Top of TEXT SECTION

During our work on functionalizing γ-lactams,⁴ we noticed that lactams of type 1 (1a or 1b, Scheme 1A) had an inclination to isomerize substantially (from E to Z) when irradiated with blue light in the presence of [Ru(bpy)₃]Cl₂ (1a/b → 2a/b). This behavior was also seen with Ir(ppy)₃, albeit with lower final Z/E ratios; whereas, the direct irradiation of 1 without a catalyst led to only 8.5% isomerization. Lactam 1a′ proved to be inert to the isomerization conditions. Interestingly, this observation is in keeping with the known isomerization of the structurally similar heam-metabolite, bilirubine, which forms the basis of light therapy for neonatal jaundice.⁵ Thus, we began to develop a strategy predicated on the hypothesis that this isomerization involved an energy transfer reaction which might be harnessed to give a series of novel photocatalytic [2 + 2]-cycloadditions.

Scheme 1 (A) Observed E–Z isomerization of unsaturated lactams of type 1. (B) Photocatalytic [2 + 2]-cycloaddition reaction modes.

Bottom of TEXT SECTION
Top of INPUT DATA

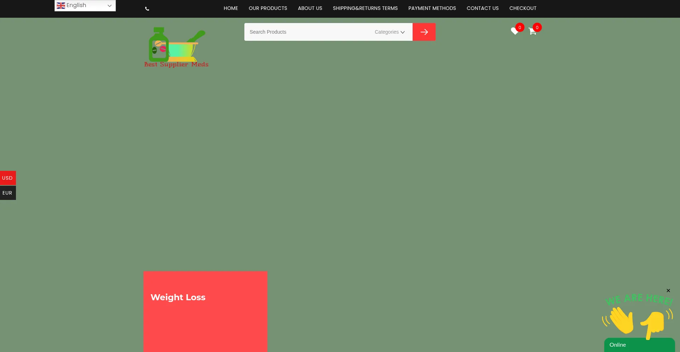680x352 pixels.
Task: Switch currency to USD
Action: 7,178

Bottom of INPUT DATA
Top of INPUT DATA

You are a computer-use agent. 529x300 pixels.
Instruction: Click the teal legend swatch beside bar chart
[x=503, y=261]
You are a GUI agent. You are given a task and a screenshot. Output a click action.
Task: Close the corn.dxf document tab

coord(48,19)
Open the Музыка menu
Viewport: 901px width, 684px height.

Bottom of INPUT DATA

QUESTIONS TO ANSWER:
[1] In the lactam passage, how much isomerization occurred when 1 was irradiated directly without a catalyst?
[2] Please sum up the lactam passage in two sentences.
The listing is separate material and has nothing to do with the lactam passage.

WRITTEN ANSWERS:
[1] Only 8.5% isomerization.

[2] Lactams of type 1 isomerized substantially from E to Z under blue light with [Ru(bpy)₃]Cl₂, gave lower final Z/E ratios with Ir(ppy)₃, and reached only 8.5% isomerization without a catalyst, while lactam 1a′ was inert. The authors hypothesized that the isomerization involved an energy transfer reaction and began developing a strategy to harness it for a series of novel photocatalytic [2 + 2]-cycloadditions.